|Financial Audit Division Report 17-06||Released March 2, 2017|
The 2011 Information Technology Consolidation Act consolidated the state’s information technology resources under the direction of the State Chief Information Officer in the Office of MN.IT Services.1 The Office of MN.IT Services (MN.IT) is an executive branch agency that provides information technology services to other state agencies. Since 2011, MN.IT has been working to consolidate the computer operations for state agencies into enterprise data centers, which will serve multiple agencies. 2 As of November 2016, MN.IT had reduced the total number of data centers from 49 to 28.
We conducted this audit to determine whether MN.IT had adequate controls in place to protect data center facilities and the computing equipment contained in them.

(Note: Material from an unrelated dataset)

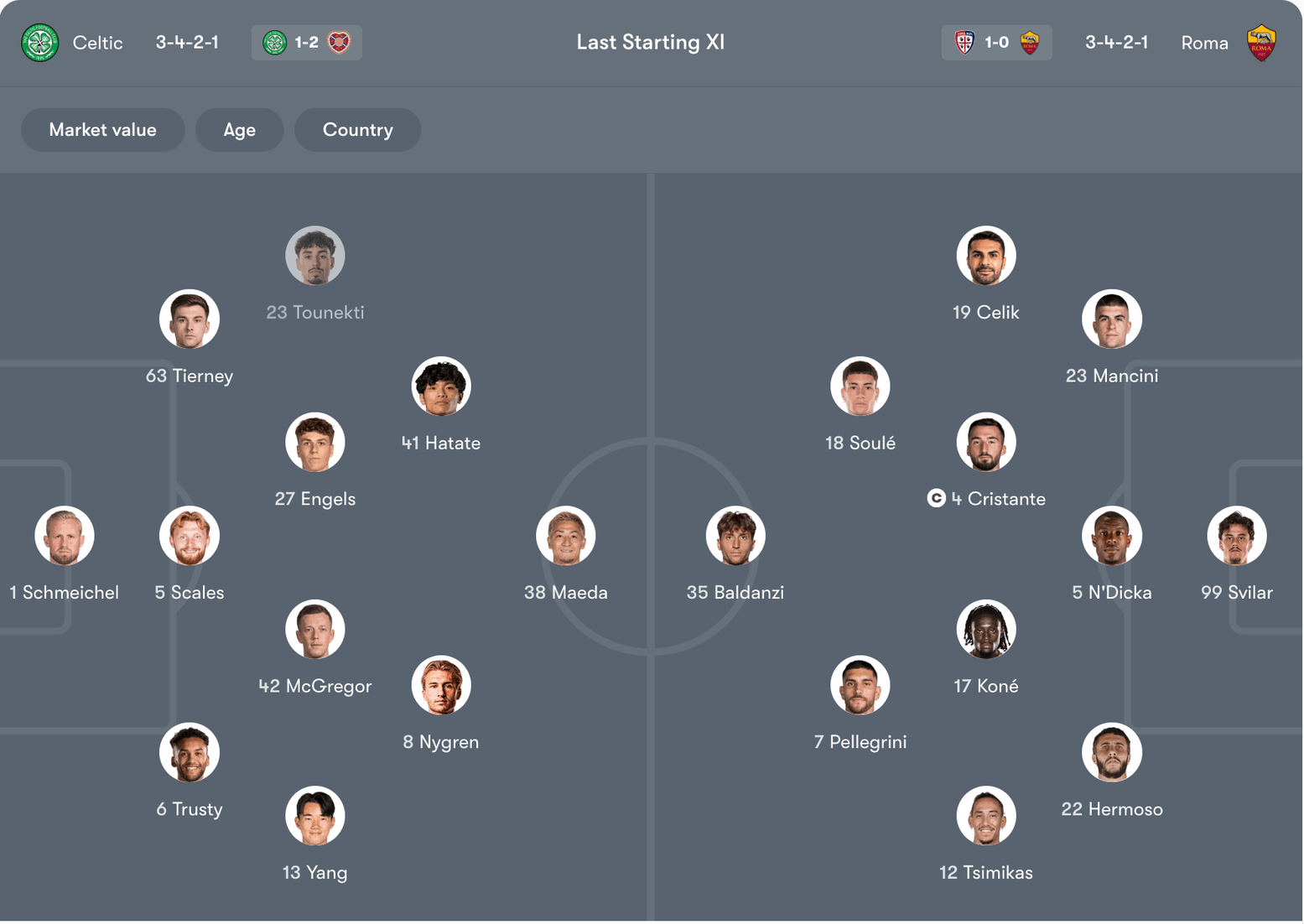The height and width of the screenshot is (924, 1304).
Task: Click the captain badge beside Cristante
Action: (x=936, y=499)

The Office of MN.IT Services had generally adequate information technology controls to provide reasonable assurance that it protected the physical access and operational environment of the computer equipment, networking systems, and components in its enterprise data centers and the two agency-based data centers we tested. The Office of MN.IT Services also generally complied with related applicable state and federal legal requirements and MN.IT policies and procedures we tested.
However, the Office of MN.IT Services had some weaknesses related to the operation of agency-based data centers and the updating, testing, and training for the disaster recovery plan for the enterprise data centers.
1 Laws of Minnesota 2011, First Special Session, chapter 10, art. 4, sec. 6.
2 MN.IT did not receive funding to help accomplish the data center consolidation goals that policymakers anticipated in the 2011 legislation. As a result, MN.IT has relied on one-time contributions from agencies to fund the data center migrations that have been completed to date.